▶ Task prompt
Retype, word for word, the line holding "Sort the table by rank number column" and every line below it to the end of the listing. Leave out the pictures.

▶ Material for this task
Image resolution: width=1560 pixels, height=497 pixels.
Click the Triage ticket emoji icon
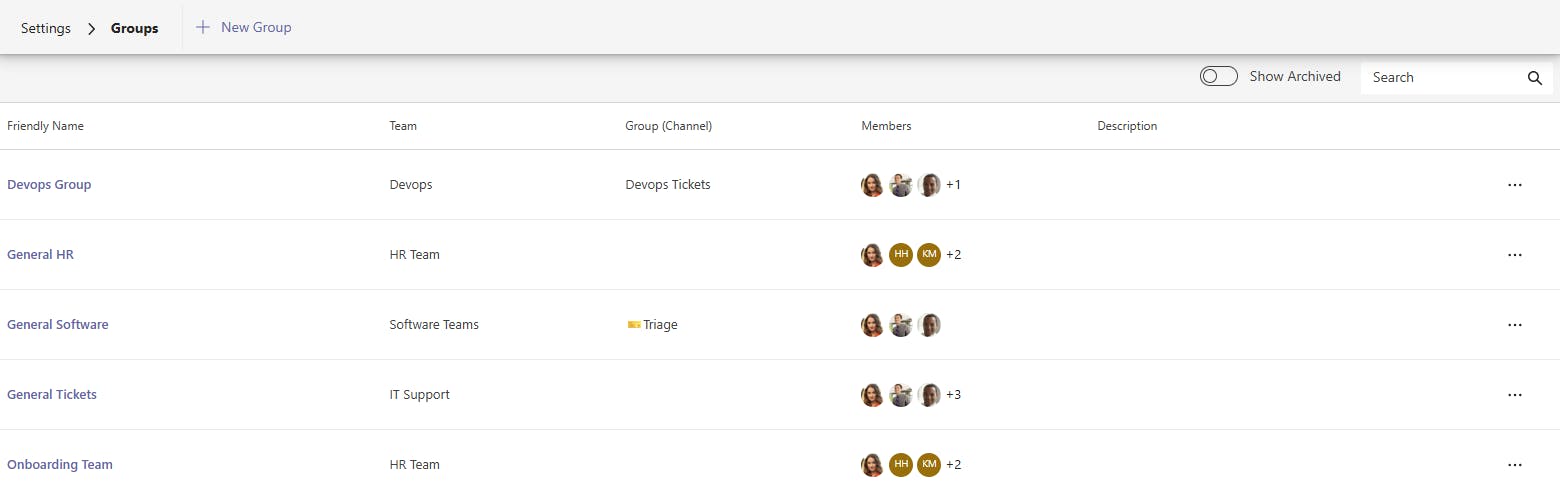click(x=634, y=325)

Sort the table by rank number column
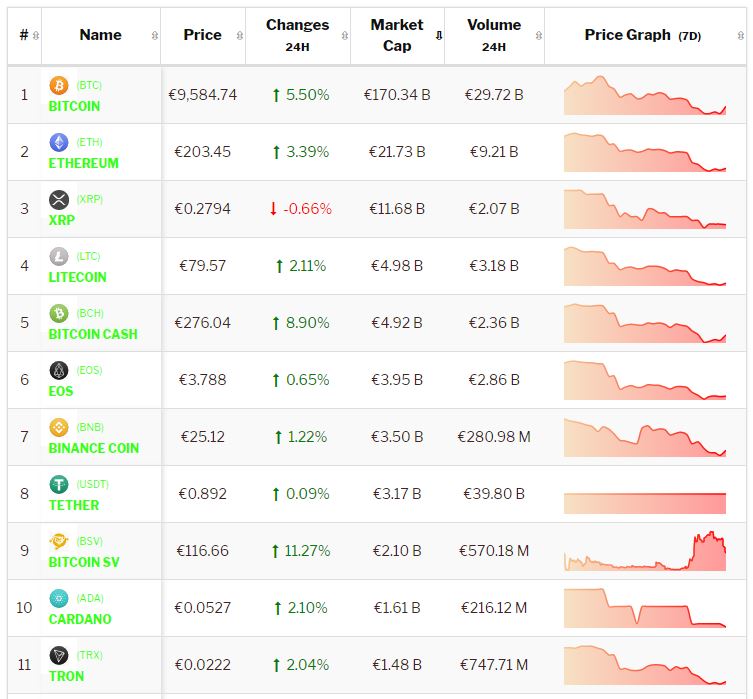pyautogui.click(x=36, y=35)
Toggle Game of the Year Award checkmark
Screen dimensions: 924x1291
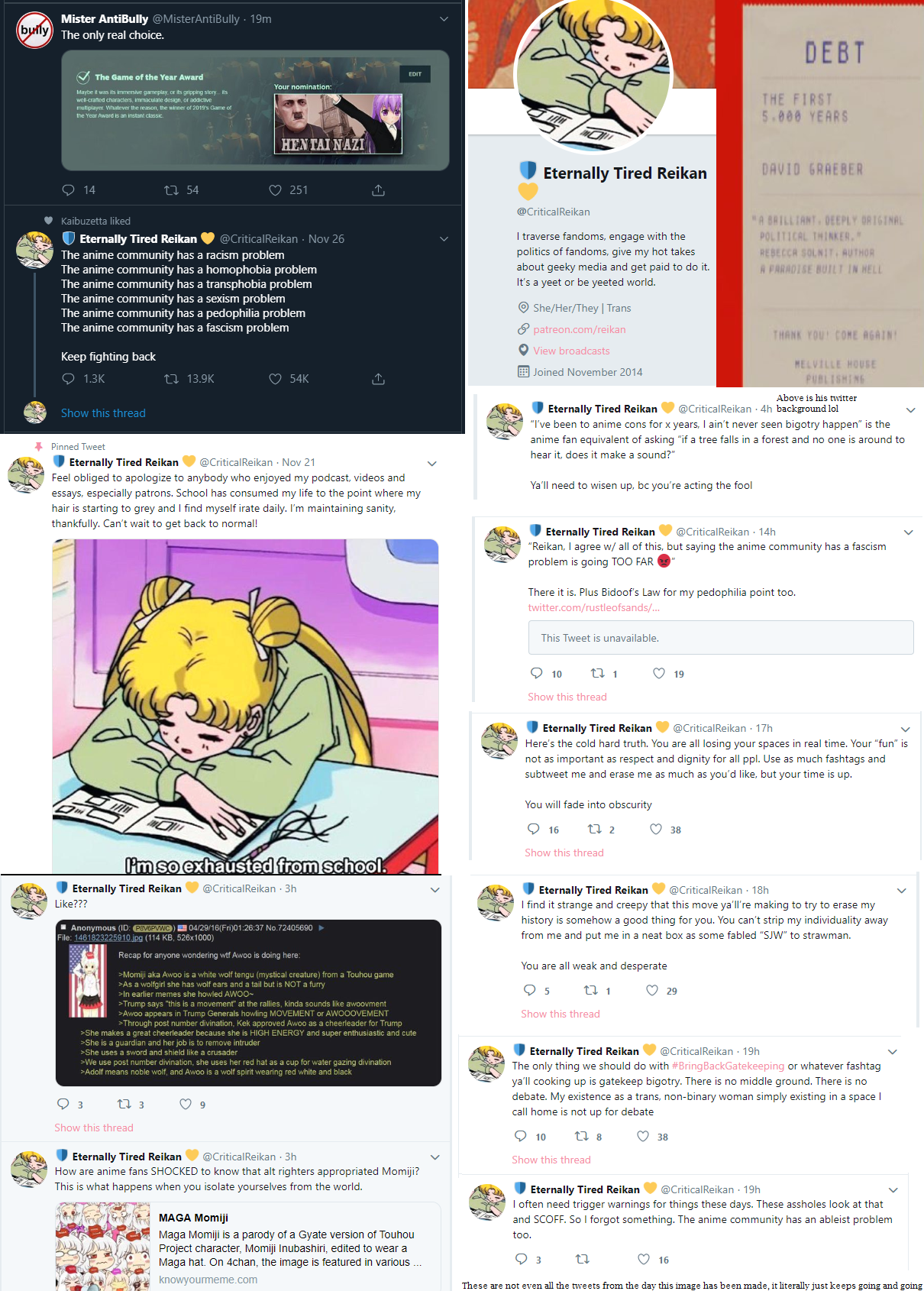83,76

▶ Written reply
Sort the table by rank number column
pyautogui.click(x=36, y=35)
Toggle Game of the Year Award checkmark
Screen dimensions: 924x1291
83,76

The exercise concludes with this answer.